Челны ткнулись в берег. Кто-то выдернул кляп изо рта Улеба и обрезал верёвку на ногах, чьи-то руки волокли его одеревеневшее от долгого неподвижного лежания на дне лодки тело вверх по осыпавшейся мелкой галькой и сухими комьями земли тропинке на самую вершину мыса.

Расступилась толпа, освободила пятачок, где его и усадили и куда складывали награбленное. Довольные, что соплеменники вернулись целыми и невредимыми, если не считать опухшей и посиневшей физиономии лишь одного, того самого, что искупался в Днестре после соприкосновения с кулаком Улеба, печенеги встречали каждую захваченную у россов вещь новыми воплями.
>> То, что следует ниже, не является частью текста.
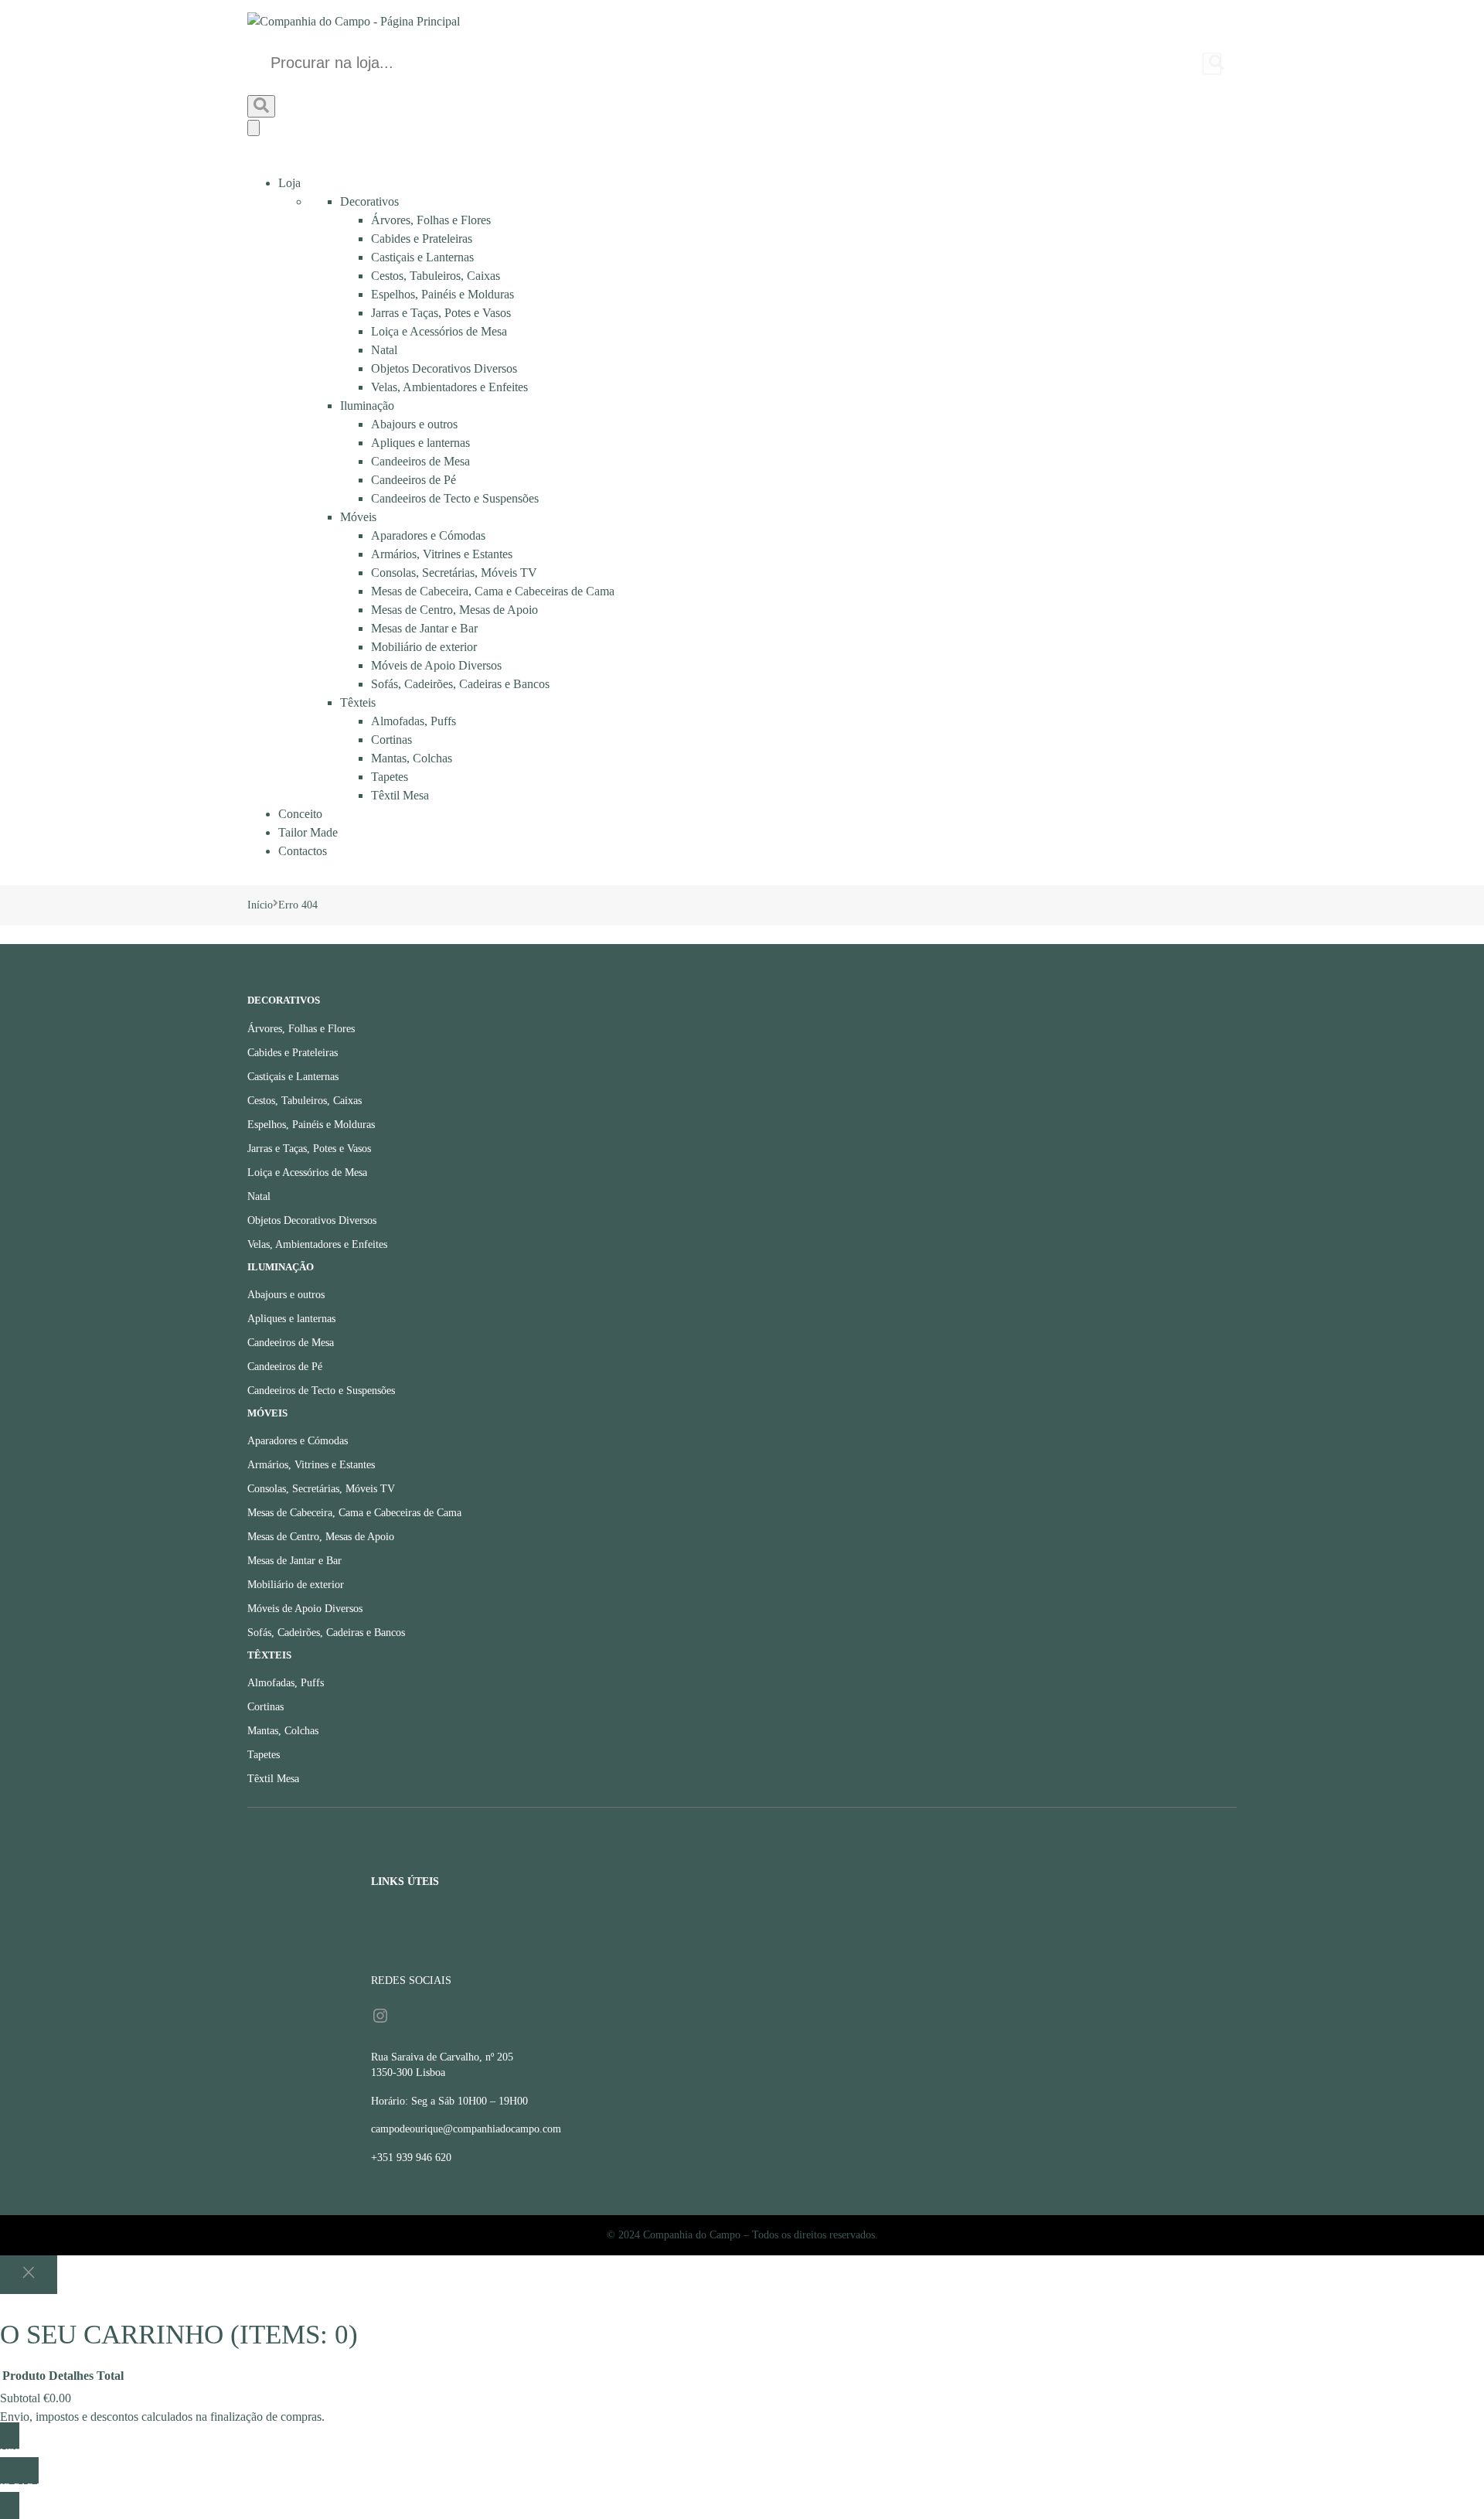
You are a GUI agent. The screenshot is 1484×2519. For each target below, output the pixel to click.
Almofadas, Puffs (413, 721)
Сидя с вывернутыми за спину руками на пыльной и жёсткой траве, в ответ на щипки и тумаки пленник, прерывисто дыша, только сверкал глазами, озираясь вокруг. Но эти его гневные, полные ненависти взгляды ещё больше распаляли толпу.

Улеб отвёл глаза к подножию мыса, где всё ещё выгружали добычу под руководством молодого, сравнительно опрятного, вооружённого до зубов воина, на долю которого приходилась большая часть приветствий. Многие цокали языками и восхваляли его:

— Мерзя! Шохра!

— Эй-и-и, Мерзя! Мерзя!

— Го-о-о-эе!

Три каюка были уже полностью разгружены. Печенеги вытащили их на хрустящую гальку, затем неторопливо, явно красуясь и важничая перед зрителями, направились к последнему, четвёртому, причаленному в отдалении. Шли за самыми ценными трофеями. В толпе пронёсся гул восхищения.

вернуться

16

Каюк — лёгкая лодка.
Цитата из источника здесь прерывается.